Example: We might have a source file that contains a `UserProfile` class, a `find_unused_profiles` function and a `sort_profiles_on_creation_date` function. Let's assume that `sort_profiles_on_creation_date` takes care of an implementation detail of `find_unused_profiles`. In this case, you don't want the reader to think that `sort_profiles_on_creation_date` and `UserProfile` are directly related. This can be achieved by moving `sort_profiles_on_creation_date` and `find_unused_profiles` to a separate source file.

There is no hard rule to tell you much code can live in a single file, but in general I strive for an "experience of cohesiveness" for every source file in a project. My preferences lead me to split the code often, even creating files with a single function, where the file is named after that function. If that function becomes too big, then I can split off helper functions that live in the same file. This file will usually still be cohesive.

Tip: think both bottom-up and top-down

We often write code bottom-up, getting the basic building blocks in place and then combining them to get closer and closer to the goal. If we get stuck, we may search for ways to simplify the constructs that we have so far produced. It's beneficial to also use a top-down approach, where we ask ourselves: if there already existed a library for my problem, then what functions and use-case examples would I ideally like to see in that library? If we are lucky, this might opens up new ways of solving the problem that avoid the complexity of our bottom-up solution.

Example: In Javascript, we could create a library that can produce HTML elements. This library would have functions such as `createDiv` and `createButton`. We can then combine these functions to create more complex elements. This is a bottom up approach. If we switch to a top-down approach then we can ask ourselves: in a perfect world, how would I create HTML in Javascript? The answer would be the one that is given to us by React: we would simply write HTML inside Javascript, as if HTML was valid Javascript syntax! This solution has dramatic benefits.

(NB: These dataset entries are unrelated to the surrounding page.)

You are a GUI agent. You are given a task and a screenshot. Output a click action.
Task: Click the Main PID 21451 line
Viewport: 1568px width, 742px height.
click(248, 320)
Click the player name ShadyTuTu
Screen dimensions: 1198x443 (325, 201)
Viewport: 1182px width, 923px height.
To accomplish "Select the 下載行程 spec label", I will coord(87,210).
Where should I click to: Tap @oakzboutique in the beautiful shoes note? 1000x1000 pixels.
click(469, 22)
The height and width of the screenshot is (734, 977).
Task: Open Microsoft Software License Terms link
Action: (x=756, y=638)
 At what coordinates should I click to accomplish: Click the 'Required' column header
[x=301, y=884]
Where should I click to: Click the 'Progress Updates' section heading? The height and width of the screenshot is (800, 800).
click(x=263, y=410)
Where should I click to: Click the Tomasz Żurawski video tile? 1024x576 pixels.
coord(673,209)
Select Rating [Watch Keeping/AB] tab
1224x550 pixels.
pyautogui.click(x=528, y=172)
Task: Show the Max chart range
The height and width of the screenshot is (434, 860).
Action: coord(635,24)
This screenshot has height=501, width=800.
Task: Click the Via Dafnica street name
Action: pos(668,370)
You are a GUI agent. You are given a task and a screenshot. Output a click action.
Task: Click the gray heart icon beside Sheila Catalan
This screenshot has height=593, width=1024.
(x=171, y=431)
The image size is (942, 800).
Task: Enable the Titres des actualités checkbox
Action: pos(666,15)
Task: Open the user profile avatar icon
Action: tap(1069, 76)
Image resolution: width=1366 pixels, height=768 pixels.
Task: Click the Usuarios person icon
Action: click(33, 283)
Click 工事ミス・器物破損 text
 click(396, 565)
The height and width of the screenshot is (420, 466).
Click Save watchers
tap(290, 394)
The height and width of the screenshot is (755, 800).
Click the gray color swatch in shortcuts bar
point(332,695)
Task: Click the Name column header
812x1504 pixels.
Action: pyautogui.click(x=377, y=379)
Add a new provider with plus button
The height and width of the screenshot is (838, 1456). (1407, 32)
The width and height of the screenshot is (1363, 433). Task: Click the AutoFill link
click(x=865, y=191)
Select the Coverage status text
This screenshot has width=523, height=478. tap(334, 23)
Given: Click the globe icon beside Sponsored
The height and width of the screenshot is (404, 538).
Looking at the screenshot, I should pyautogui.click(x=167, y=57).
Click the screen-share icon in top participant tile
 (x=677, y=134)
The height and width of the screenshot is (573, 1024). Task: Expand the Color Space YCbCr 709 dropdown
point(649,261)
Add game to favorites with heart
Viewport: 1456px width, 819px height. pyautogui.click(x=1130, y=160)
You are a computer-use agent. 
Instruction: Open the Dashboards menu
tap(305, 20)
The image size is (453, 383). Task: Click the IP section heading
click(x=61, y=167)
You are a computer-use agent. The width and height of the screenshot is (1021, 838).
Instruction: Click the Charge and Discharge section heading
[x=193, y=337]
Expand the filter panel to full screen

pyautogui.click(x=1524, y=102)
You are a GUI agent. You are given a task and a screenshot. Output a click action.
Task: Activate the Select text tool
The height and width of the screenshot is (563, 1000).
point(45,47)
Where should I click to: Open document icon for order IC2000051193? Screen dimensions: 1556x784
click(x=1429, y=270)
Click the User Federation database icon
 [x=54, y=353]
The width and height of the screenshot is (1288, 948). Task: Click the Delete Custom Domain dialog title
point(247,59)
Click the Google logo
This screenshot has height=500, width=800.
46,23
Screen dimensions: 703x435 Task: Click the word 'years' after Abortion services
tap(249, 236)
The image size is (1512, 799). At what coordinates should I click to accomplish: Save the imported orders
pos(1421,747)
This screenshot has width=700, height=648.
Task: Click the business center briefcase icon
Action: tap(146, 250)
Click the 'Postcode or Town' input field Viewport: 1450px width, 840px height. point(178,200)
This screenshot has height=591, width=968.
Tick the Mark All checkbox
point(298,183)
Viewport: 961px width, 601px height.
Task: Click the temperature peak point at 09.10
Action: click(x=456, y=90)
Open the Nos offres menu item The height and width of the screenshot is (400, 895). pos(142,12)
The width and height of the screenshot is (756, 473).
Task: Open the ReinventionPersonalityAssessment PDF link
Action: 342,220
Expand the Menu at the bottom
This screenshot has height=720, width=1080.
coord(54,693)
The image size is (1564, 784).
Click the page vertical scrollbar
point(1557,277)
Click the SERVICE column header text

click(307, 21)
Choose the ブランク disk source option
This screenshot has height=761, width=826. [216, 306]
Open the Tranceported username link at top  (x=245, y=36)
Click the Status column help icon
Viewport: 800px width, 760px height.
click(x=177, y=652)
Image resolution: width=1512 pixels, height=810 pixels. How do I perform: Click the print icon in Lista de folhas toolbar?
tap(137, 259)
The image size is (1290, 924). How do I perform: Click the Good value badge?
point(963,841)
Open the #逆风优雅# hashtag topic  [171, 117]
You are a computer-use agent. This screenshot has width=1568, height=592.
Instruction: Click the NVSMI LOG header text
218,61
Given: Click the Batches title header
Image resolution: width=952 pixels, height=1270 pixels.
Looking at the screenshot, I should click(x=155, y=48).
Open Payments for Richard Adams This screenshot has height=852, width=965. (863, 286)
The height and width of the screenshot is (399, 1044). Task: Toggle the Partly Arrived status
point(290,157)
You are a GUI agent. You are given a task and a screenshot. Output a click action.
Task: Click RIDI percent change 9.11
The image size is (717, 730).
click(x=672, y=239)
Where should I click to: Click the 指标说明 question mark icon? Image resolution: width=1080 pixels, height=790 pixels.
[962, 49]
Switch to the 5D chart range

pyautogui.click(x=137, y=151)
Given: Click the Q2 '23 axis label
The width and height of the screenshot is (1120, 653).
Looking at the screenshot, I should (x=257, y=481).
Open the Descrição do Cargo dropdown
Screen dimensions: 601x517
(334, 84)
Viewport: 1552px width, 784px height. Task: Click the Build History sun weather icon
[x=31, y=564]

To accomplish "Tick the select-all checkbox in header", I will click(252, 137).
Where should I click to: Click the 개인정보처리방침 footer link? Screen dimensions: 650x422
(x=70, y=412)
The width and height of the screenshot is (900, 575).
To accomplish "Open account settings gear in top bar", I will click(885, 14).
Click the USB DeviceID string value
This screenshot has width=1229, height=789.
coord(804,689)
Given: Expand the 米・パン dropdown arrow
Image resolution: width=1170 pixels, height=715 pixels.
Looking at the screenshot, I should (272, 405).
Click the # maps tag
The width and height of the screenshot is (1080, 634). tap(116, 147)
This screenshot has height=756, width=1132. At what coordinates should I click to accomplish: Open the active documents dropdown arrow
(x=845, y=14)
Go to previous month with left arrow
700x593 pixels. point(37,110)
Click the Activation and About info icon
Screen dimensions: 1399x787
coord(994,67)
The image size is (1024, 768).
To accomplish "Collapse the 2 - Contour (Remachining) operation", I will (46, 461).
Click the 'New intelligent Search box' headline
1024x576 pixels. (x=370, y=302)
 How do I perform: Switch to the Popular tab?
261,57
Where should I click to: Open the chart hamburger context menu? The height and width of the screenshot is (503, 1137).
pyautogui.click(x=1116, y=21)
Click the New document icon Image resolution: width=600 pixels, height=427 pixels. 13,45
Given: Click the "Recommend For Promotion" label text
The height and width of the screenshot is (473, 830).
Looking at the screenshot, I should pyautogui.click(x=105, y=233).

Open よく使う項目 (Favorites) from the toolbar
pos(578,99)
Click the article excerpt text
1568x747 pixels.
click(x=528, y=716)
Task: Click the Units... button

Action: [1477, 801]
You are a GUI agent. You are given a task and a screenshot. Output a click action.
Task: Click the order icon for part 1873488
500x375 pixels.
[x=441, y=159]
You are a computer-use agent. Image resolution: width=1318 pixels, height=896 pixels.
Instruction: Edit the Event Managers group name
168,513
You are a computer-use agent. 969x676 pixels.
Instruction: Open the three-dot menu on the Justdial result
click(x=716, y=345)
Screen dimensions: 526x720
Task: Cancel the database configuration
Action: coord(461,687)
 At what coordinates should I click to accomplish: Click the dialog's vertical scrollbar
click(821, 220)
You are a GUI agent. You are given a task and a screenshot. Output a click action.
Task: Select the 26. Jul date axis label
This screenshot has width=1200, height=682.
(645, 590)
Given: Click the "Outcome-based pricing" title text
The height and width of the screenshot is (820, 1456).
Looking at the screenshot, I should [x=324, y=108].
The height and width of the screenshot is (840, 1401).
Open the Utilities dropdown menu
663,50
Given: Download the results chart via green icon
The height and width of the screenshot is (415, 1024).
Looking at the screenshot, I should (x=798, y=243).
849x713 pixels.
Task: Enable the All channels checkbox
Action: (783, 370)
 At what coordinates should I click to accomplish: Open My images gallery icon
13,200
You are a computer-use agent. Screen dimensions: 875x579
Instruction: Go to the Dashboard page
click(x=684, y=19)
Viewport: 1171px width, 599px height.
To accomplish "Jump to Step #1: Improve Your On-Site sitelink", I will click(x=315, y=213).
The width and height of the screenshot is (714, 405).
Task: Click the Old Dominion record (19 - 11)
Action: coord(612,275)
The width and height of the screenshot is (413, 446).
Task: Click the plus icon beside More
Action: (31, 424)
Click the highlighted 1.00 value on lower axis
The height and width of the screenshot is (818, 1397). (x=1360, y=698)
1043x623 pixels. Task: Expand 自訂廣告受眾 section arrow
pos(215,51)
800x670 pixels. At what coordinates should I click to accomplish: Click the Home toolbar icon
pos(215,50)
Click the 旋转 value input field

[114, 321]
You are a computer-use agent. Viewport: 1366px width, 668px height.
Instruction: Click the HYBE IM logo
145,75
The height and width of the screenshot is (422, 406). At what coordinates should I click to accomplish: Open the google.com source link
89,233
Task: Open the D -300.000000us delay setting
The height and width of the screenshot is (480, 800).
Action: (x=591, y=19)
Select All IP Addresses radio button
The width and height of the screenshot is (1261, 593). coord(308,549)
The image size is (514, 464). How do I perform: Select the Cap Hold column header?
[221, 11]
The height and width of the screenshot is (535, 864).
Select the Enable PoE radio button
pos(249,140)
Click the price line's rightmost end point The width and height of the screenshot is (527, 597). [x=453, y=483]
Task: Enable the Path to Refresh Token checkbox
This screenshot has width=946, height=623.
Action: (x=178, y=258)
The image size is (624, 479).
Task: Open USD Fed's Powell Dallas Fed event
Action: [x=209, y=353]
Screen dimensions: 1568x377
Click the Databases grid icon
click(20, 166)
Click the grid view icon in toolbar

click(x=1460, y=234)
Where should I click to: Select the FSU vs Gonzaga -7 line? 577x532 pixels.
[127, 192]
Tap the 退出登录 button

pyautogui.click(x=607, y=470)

Most of my own breakthroughs come from applying this process: forget about the current solution for a moment, and imagine a solution that would make life ridiculously simple. Of course, this imagined solution might be impossible to achieve, but it often leads you into a (much) better direction than where you were going before.

Conclusion

Arriving at simple code requires effort. It's only partially true that just by programming a lot, we will write ever simpler code. We also need to examine our programming habits and patterns: what makes us happy about our code, and what makes us unhappy? This is similar to how a pianist will only make real progress if they practice in an effective way. If they just repeat the pieces they already know without paying attention to how they play them, then they will only improve a little. Even code review is not a guarantee that we will write better and better code, because it often focuses on more superficial aspects, without challenging the more deeply ingrained habits and preferences. Finally, writing simple code is not a mechanical process: it often requires some inspiration or a new insight. And fortunately this is also what makes it enjoyable.